The court's first step in Anselmi was to examine Wyoming law. That examination revealed that Wyoming would probably not follow the single publication rule if the issue were presently raised. Anselmi took the further step, however, of asking whether, even assuming the single publication rule were applied in Wyoming, it would apply to preclude jurisdiction over out of state publishers sending libelous material into the forum state. Relying upon Judge Friendly's decision in Buckley v. New York Post Corporation (2d Cir. 1967) 373 F.2d 175, the changes made to the Restatement, and other authority, the Anselmi court concluded that whatever the single publication rule's value in preventing multiplicity of actions and almost endless tolling of the statute of limitations, it would be improperly applied if used to prevent suit in the state of the plaintiff's residence for libel appearing in a newspaper published in a distant state. This conclusion was further supported by the difficulty in reconciling use of the single publication rule with the long-arm statute for torts, since the essence of defamation is injury to the reputation of the plaintiff in his home area where he is known.
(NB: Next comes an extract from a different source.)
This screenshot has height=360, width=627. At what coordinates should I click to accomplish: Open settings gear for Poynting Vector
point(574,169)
McGuire v. Brightman, Id. 145 Cal.Rptr. at 261-262.

Having concluded that the law of California governs this case, we are aided by the principle that substantial deference should be accorded the district judge's interpretation or construction of the law of the state in which he sits.
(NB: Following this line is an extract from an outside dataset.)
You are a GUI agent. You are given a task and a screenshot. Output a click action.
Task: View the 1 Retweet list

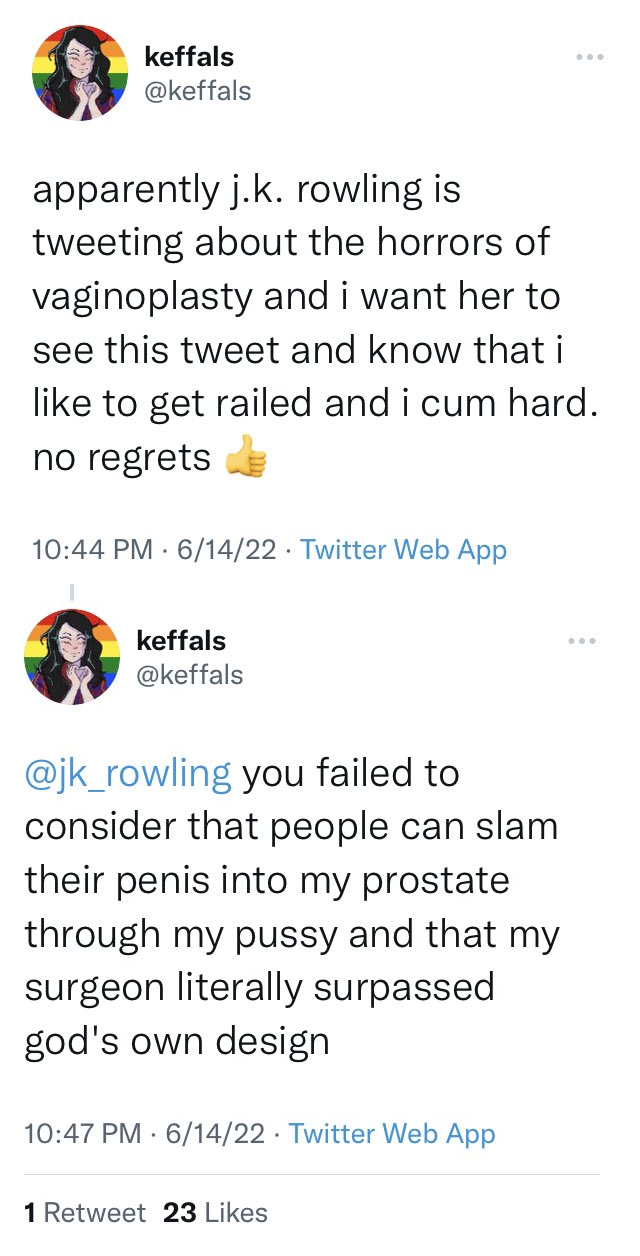point(85,1213)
This standard was discussed in Gaines v. Haughton, 645 F.2d 761 (9th Cir. 1981). The opinion reads, in part:

Ordinarily, an appellate court can freely review questions of law. Miller v. United States, 587 F.2d 991, 994 (9th Cir. 1978). However, when a federal court is in the position of interpreting state law with no definitive guidance from the state's highest court, see Commissioner v. Estate of Bosch, 387 U.S. 456, 465, 87 S.Ct. 1776, 1782, 18 L.Ed.2d 886 (1967), we accord "substantial deference" to the district judge's interpretation or construction of the law of the state in which he sits. Kabatoff v. Safeco Ins. Co. of America, 627 F.2d 207, 209 (9th Cir. 1980); Associated General Contractors v. San Francisco United School District, 616 F.2d 1381, 1384 (9th Cir.), cert. denied, 449 U.S. 1061, 101 S.Ct. 783, 66 L.Ed.2d 603 (1980); Lewis v. Anderson, 615 F.2d 778, 781 (9th Cir. 1979), cert. denied, 449 U.S. 869, 101 S.Ct. 206, 66 L.Ed.2d 89 (1980); Mesa Oil Co. v. Business Men's Assurance Co. of America, 476 F.2d 491, 494 (9th Cir.), cert. denied, 414 U.S. 1003, 94 S.Ct. 358, 38 L.Ed.2d 239 (1973). The District Court's construction of state law will be accepted on review unless it is "clearly wrong" or "clearly erroneous." Gee v. Tenneco, Inc., 615 F.2d 857, 861 (9th Cir. 1980); Owens v. White, 380 F.2d 310, 315 (9th Cir. 1967).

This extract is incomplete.